> _GIVEN TEXT_
########

Awards and highlights
- First-team All-C-USA WR & KR (2016); C-USA Offensive Player of the Year (2016); C-USA Special Teams Player of the Year (2016) ;

Career CFL statistics
- Receptions: 1
- Receiving yards: 15
- Stats at CFL.ca
- Stats at Pro Football Reference

= Carlos Henderson =

American football player (born 1994)

Carlos Henderson (born December 19, 1994) is an American former professional football wide receiver. He played college football for the Louisiana Tech Bulldogs, and was selected by the Denver Broncos in the third round of the 2017 NFL draft.

==Early life==
Henderson attended McDonogh 35 High School in New Orleans, Louisiana. He committed to Louisiana Tech University to play college football.

==College career==
Henderson played at Louisiana Tech from 2013 to 2016. As a junior, he was named the Conference USA (C-USA) Offensive Player of the Year and Special Teams Player of the Year. He had 82 receptions for 1,535 yards and 19 touchdowns on offense and 805 kick return yards and two touchdowns. During his career, he had 147 receptions for 2,878 yards and 28 touchdowns. He was named honorable mention All-C-USA kick returner for the 2014 and 2015 seasons.

On December 26, 2016, Henderson announced on his Instagram that he would forgo his senior season and enter the 2017 NFL draft.

########

> _PROBLEM_
Repeat the text about Carlos Henderson word for word, from "Awards and highlights" up to and including "player (born 1994)". The data that follows has no connection to the text about Carlos Henderson.

> _EXTRACTED INFORMATION_
########

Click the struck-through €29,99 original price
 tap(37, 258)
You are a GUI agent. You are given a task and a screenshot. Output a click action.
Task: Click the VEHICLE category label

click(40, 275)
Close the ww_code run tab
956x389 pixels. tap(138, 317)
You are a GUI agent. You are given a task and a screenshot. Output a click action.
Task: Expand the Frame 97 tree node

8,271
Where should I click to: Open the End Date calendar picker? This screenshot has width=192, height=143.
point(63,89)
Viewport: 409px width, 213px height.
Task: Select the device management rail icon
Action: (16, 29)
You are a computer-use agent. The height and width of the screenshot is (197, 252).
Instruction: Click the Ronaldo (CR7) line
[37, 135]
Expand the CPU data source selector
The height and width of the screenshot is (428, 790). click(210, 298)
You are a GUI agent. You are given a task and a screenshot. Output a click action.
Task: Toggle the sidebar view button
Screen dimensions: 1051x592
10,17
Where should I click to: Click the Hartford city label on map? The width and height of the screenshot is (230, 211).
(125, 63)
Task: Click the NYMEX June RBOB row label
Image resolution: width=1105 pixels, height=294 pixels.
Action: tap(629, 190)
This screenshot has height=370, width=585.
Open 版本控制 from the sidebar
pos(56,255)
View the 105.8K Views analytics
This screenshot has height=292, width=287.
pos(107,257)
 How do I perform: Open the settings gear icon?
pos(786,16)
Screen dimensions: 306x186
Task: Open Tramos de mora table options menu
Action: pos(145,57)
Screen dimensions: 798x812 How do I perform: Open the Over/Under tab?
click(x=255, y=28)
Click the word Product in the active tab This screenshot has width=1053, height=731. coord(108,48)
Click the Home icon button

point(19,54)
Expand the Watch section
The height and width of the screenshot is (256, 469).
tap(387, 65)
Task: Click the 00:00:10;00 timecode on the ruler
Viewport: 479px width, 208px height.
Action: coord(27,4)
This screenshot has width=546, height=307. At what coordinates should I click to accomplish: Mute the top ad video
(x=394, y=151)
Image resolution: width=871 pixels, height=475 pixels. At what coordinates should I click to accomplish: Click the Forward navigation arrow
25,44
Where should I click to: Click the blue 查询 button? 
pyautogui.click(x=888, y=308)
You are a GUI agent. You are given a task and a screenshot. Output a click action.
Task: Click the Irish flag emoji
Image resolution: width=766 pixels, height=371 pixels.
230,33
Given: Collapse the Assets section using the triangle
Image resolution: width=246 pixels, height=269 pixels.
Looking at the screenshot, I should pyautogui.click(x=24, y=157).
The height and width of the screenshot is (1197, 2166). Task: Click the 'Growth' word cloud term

########

> _FINISHED TASK_
Awards and highlights
- First-team All-C-USA WR & KR (2016); C-USA Offensive Player of the Year (2016); C-USA Special Teams Player of the Year (2016) ;

Career CFL statistics
- Receptions: 1
- Receiving yards: 15
- Stats at CFL.ca
- Stats at Pro Football Reference

= Carlos Henderson =

American football player (born 1994)